8 Responses to “MySQL Proxy, reverse mode + source”

  1. Mazdak Rezvani Says:
    The link to the .c file is dead! Thanks
  2. Juan J. Natera Says:
    I would like to try this out, but the link to the source file seems to be broken.
  3. Benjamin Bender Says:
    Hi, this project sounds very cool :) I would also love to try it, but... see the other comments :) Wouldn't it be a good idea to get a "replication-assistance"-mode, where the proxy decides which queries are read-only to send them to a pool of slave-servers and the write-ones to the master. This would reduce the need of rewriting parts of an application in case you have to head over from a single-server-solution onto a replication-based one. Would love to hear your thoughts on that topic. Cheers, Ben
  4. Rince Says:
    Hi, I just wanted to say I'd love to test this for my systems - maybe I can find some bottlenecks here ;) But since the links are broken(yet?) I'll wait for them and hope they'll appear someday.
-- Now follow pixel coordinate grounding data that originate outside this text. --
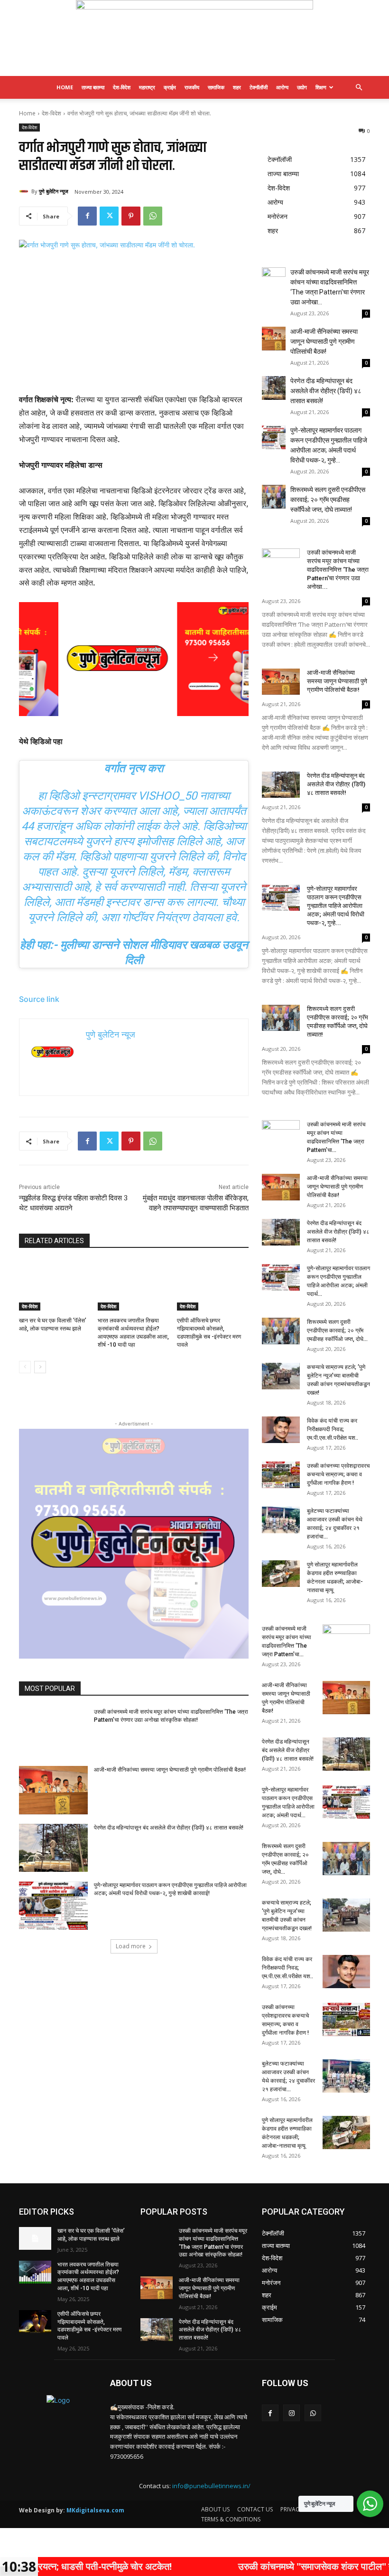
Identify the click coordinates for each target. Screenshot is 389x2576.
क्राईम (170, 87)
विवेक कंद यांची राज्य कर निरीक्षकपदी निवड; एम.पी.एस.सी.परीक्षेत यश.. (332, 1429)
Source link (39, 999)
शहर (237, 87)
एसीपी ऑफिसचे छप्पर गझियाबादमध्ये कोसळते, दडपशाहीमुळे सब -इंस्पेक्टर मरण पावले (89, 2326)
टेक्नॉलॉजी (259, 87)
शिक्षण (320, 87)
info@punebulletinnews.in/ (211, 2486)
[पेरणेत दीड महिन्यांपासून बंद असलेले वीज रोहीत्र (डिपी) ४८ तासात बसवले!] (53, 1848)
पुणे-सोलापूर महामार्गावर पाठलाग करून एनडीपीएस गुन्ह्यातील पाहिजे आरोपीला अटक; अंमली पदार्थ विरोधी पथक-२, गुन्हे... (335, 905)
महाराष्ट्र (147, 87)
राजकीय (192, 87)
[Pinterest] (130, 216)
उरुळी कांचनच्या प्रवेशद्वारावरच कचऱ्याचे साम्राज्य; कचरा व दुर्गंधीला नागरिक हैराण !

Thanks in advance for this interesting project!
  5. Matthew Says:
    I am itching to get my hands on this, it looks like it could have huge potential... I already have a million and one uses for such a beast and can't wait to give it a spin... but, as others have pointed out... err, link...
  6. Sekou Abodunrin Says:
    This promises to be revolutionary for mysql, but where is download link?
  7. Yaznar Says:
    When i read the documentation, i think it's a very good project, but i can't found the link for download it ...
  8. mike503 Says:
    this is something almost exactly what i had envisioned. i tried to reverse engineer the mysql code and create a middle layer in PHP (since i don't know C) but could not get the weird packed strings and stuff to work for the initial authentication (weak...) but a native C-based (or CPP if it had to be) solution to compete with continuent's uni/cluster (java nowadays with a horribly complex setup) solution, or mysql replication (inherently flawed imho, requires downtime to resync slaves, too fragile, no auto-recovery), or mysql cluster (promising, i suppose) i suppose XA would need to be involved before it could be used with N number of independent servers all using the same data, but storing it separately (complete scale-out option, just plug in a server and go) - if you could get something going like that, you would be a god amongst mortals... (eventually perhaps it could integrate some sort of cache in it too (i.e. memcache), since theoretically the proxy will know when any data changes (?) - could intelligently cache some things i suppose? :)) keep up the good work. lighty seems cool, i've used it here and there, i want to use it more but i'm stuck supporting some sub-standard websites that won't function properly under it (don't ask...) - this could help solve my mysql scaling desire (my only other option right now is piloting mysql cluster...)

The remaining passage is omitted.